As crianças tendem a se identificar com um dos pais. A frase parece um lugar-comum? Entretanto não deixa de ser verdade. E é claro que as coisas não funcionam assim, de maneira tão simples. Mas é mais ou menos o que acontece. Então, em uma família como a de Michael, em que um dos pais violenta os filhos e o outro não consegue defendê-los, as opções dos pequenos são: tornarem-se como o pai, forte, poderoso, detentor do controle, dono da razão, embora assustador e digno de ódio; ou se tornarem como a mãe, frágil, controlada, vítima, assustada e digna de pena. A escolha lhe parece difícil? Para uns, não. Para outros, sim, um outro thriller.

Neste ponto, vocês poderiam me perguntar – só essas duas opções? Não há escapatória? Por isso eu disse que as coisas não funcionam assim, de maneira tão simples. Certamente há outras saídas. Mesmo porque os pais geram o corpo dos filhos, não o espírito, ou seja, não geram a essência. As crianças não devem ser vistas como uma folha de papel em branco. Elas têm uma história coletiva e uma individual. E muitas vêm a este mundo não para aprender, mas para ensinar. Só que os pais têm uma função fundamental. Na infância, as crianças estão mais acessíveis a conselhos e, principalmente, exemplos. É dever dos pais incentivar as boas inclinações e reprimir as más, sem violência, com amor, ajudando os filhos a progredir, não apenas financeiramente, como este mundo materialista e imediatista sugere, mas moralmente.

Dificilmente uma criança que é vítima dos pais vai conseguir olhar para eles e entender que são criaturas ainda incapazes de amar. Dificilmente não se culpará pelo que lhe está acontecendo de mal. Dificilmente compreenderá que precisa se defender justamente daqueles que têm a missão de protegê-la. Dificilmente buscará outros modelos sem se sentir uma traidora. Dificilmente não se tornará um adulto que não se aceita e não se sente merecedor de amor.

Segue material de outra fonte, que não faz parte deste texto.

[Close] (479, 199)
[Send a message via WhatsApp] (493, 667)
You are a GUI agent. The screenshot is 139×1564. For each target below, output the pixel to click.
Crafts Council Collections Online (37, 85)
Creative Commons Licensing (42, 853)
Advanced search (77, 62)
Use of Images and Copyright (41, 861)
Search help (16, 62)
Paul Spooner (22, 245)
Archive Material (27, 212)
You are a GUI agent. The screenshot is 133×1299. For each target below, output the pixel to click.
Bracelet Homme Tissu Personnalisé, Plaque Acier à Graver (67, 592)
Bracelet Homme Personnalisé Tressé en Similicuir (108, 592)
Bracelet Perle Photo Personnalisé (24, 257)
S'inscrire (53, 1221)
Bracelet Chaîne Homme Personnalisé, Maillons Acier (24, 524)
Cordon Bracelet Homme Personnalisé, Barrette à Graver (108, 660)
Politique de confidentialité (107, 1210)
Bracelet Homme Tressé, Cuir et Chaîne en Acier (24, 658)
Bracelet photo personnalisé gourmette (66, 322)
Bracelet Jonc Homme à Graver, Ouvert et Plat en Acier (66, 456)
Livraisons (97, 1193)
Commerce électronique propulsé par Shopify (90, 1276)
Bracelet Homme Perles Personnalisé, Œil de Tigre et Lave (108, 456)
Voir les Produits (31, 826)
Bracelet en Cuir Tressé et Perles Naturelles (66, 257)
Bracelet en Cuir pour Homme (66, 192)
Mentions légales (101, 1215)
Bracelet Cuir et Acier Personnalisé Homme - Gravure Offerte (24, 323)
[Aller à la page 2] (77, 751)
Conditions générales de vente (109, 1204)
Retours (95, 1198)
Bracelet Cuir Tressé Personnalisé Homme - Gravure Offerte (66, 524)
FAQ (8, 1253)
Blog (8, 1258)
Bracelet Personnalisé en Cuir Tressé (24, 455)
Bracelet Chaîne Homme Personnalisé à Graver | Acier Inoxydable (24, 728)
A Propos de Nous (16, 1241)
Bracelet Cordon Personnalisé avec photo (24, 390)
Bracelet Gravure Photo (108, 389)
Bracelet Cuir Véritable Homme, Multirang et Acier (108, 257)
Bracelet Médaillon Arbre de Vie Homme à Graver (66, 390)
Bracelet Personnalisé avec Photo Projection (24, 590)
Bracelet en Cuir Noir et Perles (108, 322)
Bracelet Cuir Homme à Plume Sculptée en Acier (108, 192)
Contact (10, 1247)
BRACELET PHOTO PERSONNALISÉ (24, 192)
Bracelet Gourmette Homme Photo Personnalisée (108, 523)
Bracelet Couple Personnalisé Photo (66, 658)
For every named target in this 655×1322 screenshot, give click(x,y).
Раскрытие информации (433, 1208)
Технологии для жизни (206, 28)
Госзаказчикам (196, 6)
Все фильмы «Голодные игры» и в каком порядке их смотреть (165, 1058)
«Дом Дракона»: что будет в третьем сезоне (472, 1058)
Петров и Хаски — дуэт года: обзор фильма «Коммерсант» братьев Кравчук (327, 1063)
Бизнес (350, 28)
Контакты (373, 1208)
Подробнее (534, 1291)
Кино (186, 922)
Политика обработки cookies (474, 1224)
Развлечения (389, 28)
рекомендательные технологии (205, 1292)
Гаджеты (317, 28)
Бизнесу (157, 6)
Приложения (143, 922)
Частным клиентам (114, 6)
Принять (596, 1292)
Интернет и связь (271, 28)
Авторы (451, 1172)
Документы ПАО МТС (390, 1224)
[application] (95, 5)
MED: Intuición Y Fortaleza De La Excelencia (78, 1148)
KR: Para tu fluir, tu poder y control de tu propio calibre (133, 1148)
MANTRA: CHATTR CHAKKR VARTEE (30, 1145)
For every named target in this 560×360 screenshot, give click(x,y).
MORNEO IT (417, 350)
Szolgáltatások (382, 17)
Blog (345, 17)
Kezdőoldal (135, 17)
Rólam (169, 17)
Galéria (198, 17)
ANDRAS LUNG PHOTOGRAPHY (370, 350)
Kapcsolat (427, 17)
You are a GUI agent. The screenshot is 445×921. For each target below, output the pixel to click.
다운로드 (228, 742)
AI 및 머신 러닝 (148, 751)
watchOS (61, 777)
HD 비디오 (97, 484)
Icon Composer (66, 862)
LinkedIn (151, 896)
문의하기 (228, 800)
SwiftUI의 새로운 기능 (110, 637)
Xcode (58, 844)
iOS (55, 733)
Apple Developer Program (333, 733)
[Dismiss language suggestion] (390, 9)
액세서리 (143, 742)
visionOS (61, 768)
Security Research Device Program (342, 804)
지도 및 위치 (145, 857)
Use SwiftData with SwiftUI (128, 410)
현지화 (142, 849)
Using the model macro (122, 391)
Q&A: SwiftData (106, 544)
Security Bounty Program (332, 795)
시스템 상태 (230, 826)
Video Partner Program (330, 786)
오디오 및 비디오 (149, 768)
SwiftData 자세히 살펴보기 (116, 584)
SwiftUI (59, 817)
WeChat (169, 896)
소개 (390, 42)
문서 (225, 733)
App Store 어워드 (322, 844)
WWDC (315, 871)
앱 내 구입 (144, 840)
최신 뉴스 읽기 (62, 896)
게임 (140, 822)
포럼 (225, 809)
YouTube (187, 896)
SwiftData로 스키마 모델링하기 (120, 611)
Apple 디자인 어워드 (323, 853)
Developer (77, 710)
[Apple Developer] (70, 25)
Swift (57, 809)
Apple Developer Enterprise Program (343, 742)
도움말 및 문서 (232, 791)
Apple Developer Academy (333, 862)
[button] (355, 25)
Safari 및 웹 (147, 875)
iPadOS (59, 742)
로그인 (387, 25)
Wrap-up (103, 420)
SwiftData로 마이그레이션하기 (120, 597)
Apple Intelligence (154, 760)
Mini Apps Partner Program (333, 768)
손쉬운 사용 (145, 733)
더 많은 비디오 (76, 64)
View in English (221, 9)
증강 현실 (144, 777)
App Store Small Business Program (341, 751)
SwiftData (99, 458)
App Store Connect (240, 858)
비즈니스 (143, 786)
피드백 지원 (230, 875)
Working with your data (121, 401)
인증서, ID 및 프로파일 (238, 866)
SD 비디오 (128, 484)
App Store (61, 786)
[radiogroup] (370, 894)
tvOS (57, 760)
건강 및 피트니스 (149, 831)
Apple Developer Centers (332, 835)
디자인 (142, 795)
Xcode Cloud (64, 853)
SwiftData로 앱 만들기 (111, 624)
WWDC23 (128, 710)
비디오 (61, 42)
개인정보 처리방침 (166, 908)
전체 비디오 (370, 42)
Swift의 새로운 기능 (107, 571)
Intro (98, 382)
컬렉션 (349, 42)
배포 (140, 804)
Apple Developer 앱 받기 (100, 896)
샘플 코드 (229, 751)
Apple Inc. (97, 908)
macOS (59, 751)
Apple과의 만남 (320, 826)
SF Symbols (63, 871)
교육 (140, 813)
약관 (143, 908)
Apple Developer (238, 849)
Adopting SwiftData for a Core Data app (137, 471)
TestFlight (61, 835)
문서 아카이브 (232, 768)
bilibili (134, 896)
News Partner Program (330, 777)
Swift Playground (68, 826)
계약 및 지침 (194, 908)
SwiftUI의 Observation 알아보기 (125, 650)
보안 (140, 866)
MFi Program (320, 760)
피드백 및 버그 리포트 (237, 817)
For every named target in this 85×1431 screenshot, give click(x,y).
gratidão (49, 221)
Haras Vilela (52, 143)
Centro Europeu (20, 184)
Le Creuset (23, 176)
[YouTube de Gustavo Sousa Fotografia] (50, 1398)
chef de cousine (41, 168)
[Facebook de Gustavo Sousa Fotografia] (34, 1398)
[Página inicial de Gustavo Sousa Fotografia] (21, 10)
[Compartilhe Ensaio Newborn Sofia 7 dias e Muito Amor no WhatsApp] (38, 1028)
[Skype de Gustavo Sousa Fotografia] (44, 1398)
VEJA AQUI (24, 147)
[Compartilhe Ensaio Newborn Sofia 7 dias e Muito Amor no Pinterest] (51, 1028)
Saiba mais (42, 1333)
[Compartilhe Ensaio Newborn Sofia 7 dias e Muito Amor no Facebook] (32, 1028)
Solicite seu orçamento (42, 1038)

Acredito que o ser humano está melhorando, embora ainda tenhamos muito a aprender, um longo caminho pela frente. Mas o que vemos acontecer a nossas crianças é doloroso. O mundo está cheio de Michaels Jacksons, mas, para a esmagadora maioria, feliz ou infelizmente, buscar refúgio na Terra do Nunca não é uma opção. Que possamos aproveitar a tragédia pessoal desse irmão para refletir. Valeu, Michael!